Here are some tuning results from Intel Xeon E5-2630 v3 and v4, as well as Nvidia Tesla P100 PCI-E 16 GB. CLBlast_tuners.zip
Tuning results from Hikey 970 with a Mali-G72 GPU Do not use these results because when I launch them if I use Gemm with a size greater than 8 it causes an error in the library. Mali-G72.zip
I tuned the CLBlast on FT-2000plus CPU (2.3Ghz@64cores) , which is an ARMv8-based many-core CPU. tuned-FT-2000Plus-CPU.tar.gz
Sorry I had overlooked this issue for a while. I've just added tuning results for:
- Intel Xeon E5-2630 v3
- Intel Xeon E5-2630 v4
- NVIDIA Tesla P100
I've not added the results for the ARMv8 machine, since it shows the CPU as device '0x662' from vendor '0x70' in PoCL, perhaps that is not so meaningful. If anyone else is interested they can always take the results from here.
Thanks all for sharing!
I ran tuning using CLBlast 1.5.0 on a NVIDIA Titan RTX (using driver 415.125): titanrtx-415.125.tar.gz
Results for AMD Radeon RX Vega Radeon RX Vega.zip
Thanks for sharing the tuning results!
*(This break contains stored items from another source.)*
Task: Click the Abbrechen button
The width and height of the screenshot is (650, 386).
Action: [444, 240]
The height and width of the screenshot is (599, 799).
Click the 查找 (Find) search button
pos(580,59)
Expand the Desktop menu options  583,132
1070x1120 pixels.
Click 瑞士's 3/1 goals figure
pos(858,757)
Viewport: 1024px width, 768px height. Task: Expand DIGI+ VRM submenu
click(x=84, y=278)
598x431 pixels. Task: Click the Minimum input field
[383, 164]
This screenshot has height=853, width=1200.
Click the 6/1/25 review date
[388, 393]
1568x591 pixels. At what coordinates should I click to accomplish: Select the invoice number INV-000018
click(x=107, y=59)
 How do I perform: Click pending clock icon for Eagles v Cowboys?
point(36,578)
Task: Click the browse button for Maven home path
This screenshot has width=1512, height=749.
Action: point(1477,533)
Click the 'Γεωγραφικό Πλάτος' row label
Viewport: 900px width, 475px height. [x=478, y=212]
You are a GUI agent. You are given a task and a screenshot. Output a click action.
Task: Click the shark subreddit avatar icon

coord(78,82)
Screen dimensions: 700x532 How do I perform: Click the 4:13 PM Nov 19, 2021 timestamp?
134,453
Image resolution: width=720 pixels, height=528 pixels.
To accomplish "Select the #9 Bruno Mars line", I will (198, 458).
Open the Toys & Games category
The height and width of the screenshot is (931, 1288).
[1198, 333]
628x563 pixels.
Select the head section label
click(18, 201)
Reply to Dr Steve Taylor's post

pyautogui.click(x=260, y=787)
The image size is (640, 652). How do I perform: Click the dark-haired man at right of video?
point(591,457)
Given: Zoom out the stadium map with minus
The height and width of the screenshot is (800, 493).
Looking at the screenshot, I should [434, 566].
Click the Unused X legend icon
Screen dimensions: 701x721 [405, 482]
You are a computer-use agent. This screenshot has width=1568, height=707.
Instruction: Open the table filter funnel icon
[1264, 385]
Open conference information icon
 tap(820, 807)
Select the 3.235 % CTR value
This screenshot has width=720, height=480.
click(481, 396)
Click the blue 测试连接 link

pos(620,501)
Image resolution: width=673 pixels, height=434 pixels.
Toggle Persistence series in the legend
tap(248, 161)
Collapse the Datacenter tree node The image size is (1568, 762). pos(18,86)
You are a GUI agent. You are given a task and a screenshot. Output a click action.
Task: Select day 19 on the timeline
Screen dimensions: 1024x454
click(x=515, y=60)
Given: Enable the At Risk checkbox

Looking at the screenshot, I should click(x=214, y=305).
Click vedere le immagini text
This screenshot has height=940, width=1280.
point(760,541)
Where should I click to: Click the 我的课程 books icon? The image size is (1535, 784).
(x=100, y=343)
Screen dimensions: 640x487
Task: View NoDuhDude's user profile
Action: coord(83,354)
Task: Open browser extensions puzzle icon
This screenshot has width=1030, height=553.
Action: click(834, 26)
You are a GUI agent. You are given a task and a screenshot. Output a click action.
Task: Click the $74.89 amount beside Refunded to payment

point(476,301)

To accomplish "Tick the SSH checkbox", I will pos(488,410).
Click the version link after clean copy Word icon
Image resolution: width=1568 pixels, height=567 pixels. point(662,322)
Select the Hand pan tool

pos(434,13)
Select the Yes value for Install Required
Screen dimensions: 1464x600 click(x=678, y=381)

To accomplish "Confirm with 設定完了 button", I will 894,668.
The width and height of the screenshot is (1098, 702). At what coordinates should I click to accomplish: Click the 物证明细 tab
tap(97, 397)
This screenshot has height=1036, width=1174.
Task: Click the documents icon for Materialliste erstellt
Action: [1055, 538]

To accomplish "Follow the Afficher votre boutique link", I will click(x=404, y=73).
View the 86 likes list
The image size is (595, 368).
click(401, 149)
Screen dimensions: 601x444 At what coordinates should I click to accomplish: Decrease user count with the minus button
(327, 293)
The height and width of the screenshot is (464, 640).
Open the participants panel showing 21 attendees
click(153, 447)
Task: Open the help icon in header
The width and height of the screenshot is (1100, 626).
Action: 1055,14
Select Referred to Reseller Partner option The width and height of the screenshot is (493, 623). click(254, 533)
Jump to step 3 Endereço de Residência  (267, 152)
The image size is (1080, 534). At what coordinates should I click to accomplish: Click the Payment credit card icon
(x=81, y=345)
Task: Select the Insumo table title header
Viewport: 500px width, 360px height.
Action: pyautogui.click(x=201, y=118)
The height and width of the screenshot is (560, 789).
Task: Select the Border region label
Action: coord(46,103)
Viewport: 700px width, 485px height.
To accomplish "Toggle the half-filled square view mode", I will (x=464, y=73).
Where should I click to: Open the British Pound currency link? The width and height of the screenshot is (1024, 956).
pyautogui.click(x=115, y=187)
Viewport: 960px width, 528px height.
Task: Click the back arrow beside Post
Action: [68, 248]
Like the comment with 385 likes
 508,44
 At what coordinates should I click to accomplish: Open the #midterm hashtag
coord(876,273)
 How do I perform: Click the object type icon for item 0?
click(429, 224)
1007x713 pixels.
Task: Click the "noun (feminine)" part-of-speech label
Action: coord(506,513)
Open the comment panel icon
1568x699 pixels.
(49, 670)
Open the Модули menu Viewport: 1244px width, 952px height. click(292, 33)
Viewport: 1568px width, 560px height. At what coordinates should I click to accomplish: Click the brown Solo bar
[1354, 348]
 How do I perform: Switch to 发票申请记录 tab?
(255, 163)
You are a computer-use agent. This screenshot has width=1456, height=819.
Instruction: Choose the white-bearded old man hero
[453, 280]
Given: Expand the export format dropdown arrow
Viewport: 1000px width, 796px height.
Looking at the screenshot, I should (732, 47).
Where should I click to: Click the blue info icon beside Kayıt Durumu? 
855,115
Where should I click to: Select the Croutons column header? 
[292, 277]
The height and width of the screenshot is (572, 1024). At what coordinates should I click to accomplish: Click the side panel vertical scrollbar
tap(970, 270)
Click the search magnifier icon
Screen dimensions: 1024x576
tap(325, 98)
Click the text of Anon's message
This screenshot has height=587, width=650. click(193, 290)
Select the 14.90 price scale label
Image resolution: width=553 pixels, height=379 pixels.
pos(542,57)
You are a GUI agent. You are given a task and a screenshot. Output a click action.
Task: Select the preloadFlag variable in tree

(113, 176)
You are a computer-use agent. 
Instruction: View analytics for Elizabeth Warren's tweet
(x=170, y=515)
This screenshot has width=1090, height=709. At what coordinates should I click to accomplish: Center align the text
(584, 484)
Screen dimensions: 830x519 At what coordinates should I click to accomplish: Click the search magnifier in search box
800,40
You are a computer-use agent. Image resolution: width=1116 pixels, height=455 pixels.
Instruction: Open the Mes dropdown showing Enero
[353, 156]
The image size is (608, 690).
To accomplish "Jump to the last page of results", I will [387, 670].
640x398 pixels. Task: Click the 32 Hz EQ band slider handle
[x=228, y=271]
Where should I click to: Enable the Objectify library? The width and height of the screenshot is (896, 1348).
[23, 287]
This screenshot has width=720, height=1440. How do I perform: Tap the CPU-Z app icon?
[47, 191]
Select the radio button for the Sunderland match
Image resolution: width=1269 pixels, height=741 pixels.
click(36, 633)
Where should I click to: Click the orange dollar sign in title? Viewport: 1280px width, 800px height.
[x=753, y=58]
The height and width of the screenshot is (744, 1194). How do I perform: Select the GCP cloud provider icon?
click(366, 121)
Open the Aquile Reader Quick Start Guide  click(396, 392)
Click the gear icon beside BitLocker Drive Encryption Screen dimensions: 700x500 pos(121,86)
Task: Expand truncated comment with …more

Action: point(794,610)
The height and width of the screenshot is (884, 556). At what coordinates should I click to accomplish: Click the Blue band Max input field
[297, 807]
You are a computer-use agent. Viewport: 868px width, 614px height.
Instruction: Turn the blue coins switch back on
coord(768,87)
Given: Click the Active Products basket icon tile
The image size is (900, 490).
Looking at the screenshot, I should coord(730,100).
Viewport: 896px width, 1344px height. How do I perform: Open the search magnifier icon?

I've just added both the RX Vega and also the Titan RTX (sorry I forgot about it) to CLBlast.
AMD RX 6800 XT (Navi21): amd_rx_6800_xt.tar.gz
my latest result on RX6500XT (this is win11 22.3 driver) (performance on linux may be a bit better) and Qualcomm Adreno 540 on SD835 phone.
Got several compilation error messages on Adreno & android. the return value -6 means out of host memory, I'd look into the memory management and find some clue.